**EJERCICIO**
Según el fragmento sobre la novela de Stendhal, ¿qué era lo que más molestaba a los críticos de Julien?

**FRAGMENTO**

De las reflexiones numerosas que el narrador hace sobre Julien se desprende que Stendhal apreciaba el refinamiento, la inteligencia, la pasión y la locura romántica de su héroe. Por cierto que también lo critica mucho, le refriega constantemente su locura, su hipocresía, pero el lector siente que lo mismo que ocurre con la palabra monstruo pasa con hipocresía y locura. Shoshana Felman probó que en el universo literario de Stendhal la palabra locura tiene un sentido eminentemente positivo, y creo que algo parecido se puede decir de “hipócrita”. En una novela realista nadie, nunca, puede decir siempre la verdad. Y se dice que El Rojo y el Negro es una de las primeras novelas realistas francesas. Fue leída por una masa lectora acostumbrada a otro tipo de novelas, donde los personajes o eran muy buenos o muy malos. En las novelas de Stendhal los buenos nunca lo son tanto, en ellos hay ambición, celos, falta de generosidad, resentimiento, deseos de venganza y a veces cierta vileza. Los críticos rechazaron a Julien por arribista, ambicioso, hipócrita, descarado e incluso narcisista, pero lo que más les molestaba era su rebeldía política. Lo querían respetuoso del orden establecido. Obediente y dócil al sistema. Tampoco aprobaron a Mathilde, cuyas ideas políticas consideraron inadmisibles. Una marquesa no podía desafiar las costumbres de su clase. Se sintieron personalmente agredidos y alegaron que ni los aristócratas eran tan vanos como Stendhal los había representado, ni los burgueses tan viles y apegados al oro como aparecían en su novela. Los pocos que leyeron con gusto RyN entendieron e incluso justificaron los grandes deseos de subir de Julien. Y también comprendieron su deseo de ser hombre honesto y verídico. Leyeron que había sido educado por jansenistas, y que muchos de sus valores correspondían a esa educación, pero comprendieron que, a diferencia de sus maestros, el joven terminó dando su vida por ser fiel a sus convicciones. Los maestros jansenistas de Julien también juzgaban mal el mundo en que vivían, pero se consolaban imaginando que después de muertos morarían en uno mejor.

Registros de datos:
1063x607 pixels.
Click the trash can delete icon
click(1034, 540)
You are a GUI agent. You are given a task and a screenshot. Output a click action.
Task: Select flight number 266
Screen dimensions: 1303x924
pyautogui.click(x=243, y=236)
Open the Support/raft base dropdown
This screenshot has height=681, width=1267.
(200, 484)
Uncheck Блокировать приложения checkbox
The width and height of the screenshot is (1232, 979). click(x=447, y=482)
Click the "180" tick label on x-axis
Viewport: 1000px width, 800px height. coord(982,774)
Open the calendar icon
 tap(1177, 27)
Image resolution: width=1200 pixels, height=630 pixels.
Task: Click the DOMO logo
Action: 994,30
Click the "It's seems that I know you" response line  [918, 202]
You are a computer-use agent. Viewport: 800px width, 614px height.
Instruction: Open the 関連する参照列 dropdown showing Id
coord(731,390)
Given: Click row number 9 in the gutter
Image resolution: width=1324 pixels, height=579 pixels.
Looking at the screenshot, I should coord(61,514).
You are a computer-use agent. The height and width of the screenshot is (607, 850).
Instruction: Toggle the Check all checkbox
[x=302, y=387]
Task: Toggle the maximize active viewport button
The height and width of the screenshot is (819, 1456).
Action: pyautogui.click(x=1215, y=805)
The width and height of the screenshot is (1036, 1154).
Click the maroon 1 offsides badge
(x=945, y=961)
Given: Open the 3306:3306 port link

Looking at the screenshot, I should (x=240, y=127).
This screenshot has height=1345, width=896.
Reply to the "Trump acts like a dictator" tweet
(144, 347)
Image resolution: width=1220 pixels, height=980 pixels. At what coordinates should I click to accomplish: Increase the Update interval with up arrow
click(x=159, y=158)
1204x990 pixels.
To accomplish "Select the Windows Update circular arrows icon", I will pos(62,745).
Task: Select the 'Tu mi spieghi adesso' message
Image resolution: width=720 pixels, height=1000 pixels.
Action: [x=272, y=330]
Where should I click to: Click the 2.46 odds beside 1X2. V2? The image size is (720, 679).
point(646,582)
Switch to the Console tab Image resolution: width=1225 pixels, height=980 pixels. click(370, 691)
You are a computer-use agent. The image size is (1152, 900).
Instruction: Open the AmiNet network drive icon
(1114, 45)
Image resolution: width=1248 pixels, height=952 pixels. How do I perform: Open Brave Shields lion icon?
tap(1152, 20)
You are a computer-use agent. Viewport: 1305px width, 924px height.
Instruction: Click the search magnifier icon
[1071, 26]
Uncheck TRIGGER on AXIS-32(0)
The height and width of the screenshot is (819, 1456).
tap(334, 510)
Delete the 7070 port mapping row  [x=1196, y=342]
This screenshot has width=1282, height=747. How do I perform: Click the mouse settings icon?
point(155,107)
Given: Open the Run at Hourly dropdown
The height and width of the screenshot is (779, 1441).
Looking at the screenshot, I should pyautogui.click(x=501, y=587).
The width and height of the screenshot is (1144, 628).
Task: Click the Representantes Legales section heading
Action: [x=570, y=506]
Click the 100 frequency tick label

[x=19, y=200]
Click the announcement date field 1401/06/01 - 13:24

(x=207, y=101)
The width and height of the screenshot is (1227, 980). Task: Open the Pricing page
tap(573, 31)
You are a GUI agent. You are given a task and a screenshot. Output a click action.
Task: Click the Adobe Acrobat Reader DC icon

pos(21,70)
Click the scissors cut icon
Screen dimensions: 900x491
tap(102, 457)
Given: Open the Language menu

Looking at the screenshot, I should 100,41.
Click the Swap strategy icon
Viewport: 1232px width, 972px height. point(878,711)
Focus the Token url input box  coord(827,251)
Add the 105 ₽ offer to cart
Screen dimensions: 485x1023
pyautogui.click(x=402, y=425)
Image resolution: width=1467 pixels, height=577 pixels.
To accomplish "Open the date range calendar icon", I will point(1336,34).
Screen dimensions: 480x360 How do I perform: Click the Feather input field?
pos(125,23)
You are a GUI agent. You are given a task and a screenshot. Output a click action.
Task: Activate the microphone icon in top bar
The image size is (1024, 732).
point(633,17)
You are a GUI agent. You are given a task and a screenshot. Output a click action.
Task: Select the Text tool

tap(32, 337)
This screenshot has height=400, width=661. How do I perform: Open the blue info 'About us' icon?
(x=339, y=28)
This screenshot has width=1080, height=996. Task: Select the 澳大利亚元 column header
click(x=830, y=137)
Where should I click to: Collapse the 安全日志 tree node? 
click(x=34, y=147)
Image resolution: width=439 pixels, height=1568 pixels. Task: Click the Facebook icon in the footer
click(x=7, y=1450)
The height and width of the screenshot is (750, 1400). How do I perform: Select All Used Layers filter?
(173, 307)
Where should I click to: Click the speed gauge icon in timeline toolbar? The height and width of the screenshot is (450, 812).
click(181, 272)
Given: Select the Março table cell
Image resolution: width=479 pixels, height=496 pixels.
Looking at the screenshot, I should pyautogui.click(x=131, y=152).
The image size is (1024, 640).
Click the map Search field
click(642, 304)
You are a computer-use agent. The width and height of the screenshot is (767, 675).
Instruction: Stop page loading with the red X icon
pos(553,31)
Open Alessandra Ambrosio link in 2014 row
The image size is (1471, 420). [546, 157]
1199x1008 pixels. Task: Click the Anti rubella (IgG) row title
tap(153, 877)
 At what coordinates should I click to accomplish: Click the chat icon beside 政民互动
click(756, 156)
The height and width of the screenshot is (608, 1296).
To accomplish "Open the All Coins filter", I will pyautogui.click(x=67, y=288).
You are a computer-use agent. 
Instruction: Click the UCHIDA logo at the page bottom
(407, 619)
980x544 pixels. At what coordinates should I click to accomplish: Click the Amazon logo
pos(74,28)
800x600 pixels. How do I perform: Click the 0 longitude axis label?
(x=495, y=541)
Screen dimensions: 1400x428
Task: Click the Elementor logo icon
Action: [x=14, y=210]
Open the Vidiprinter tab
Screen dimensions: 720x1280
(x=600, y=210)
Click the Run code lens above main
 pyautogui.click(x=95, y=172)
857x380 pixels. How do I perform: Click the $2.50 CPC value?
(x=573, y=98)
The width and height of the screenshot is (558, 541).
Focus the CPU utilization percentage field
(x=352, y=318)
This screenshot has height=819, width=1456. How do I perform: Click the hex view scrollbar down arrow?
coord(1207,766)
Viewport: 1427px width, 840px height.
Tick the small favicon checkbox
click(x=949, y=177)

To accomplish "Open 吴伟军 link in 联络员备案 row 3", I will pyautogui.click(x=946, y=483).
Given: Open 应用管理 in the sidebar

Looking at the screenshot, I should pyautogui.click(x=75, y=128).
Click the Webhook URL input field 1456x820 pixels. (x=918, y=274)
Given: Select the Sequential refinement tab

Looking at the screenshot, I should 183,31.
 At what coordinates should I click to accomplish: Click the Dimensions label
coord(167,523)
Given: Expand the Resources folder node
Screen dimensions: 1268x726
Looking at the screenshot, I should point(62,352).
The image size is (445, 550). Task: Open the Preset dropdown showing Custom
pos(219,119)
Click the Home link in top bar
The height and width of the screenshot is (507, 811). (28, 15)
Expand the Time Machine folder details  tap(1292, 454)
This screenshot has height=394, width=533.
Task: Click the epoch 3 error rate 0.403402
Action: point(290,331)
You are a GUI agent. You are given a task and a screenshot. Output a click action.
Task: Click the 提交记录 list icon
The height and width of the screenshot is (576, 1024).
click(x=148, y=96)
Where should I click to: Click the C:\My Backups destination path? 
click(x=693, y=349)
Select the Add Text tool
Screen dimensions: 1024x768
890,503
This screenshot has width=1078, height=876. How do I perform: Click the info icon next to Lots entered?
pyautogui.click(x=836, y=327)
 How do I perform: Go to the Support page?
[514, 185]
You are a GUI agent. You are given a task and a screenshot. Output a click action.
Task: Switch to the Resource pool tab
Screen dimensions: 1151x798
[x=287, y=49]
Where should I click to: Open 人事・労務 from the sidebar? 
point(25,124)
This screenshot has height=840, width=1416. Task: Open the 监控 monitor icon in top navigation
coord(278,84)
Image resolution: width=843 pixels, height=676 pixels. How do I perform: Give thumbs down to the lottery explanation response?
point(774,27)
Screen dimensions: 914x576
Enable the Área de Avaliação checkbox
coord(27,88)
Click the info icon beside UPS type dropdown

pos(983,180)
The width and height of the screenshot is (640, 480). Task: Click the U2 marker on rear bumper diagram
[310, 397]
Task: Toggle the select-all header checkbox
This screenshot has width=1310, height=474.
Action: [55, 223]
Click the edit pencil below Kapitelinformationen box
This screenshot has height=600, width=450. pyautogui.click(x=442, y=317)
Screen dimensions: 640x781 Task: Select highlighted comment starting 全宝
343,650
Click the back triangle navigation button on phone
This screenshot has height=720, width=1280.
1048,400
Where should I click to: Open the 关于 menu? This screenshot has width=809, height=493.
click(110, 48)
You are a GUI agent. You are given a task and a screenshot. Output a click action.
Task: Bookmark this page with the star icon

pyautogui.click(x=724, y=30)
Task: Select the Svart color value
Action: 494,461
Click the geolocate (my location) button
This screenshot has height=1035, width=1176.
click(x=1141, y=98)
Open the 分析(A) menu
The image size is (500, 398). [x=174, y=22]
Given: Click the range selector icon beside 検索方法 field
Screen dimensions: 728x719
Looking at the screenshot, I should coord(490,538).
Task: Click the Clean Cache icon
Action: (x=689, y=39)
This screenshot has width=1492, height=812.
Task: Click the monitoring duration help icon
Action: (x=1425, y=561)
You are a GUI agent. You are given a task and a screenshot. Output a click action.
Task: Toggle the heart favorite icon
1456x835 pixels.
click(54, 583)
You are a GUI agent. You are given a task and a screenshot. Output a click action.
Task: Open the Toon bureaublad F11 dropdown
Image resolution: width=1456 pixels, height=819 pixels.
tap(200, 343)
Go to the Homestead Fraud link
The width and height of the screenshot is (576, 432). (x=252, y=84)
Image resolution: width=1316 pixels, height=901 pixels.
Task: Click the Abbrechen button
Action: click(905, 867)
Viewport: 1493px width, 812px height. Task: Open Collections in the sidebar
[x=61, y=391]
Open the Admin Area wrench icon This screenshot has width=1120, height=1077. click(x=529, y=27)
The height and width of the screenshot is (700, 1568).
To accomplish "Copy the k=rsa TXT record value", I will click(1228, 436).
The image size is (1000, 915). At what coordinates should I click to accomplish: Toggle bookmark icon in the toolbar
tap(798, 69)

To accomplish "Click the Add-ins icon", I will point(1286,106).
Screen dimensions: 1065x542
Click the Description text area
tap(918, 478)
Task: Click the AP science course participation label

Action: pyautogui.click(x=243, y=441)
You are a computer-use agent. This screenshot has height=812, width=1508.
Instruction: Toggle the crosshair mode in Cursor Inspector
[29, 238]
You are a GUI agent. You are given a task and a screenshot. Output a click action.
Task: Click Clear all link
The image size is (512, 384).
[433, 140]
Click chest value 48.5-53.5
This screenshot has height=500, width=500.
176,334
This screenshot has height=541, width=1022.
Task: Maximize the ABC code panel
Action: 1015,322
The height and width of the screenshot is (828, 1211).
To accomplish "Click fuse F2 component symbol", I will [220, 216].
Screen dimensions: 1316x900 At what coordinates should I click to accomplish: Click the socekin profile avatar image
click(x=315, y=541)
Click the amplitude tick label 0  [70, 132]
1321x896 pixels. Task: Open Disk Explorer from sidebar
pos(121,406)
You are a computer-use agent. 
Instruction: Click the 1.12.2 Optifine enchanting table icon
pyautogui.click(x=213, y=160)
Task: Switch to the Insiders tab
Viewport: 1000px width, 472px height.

**SOLUCIÓN**
Su rebeldía política.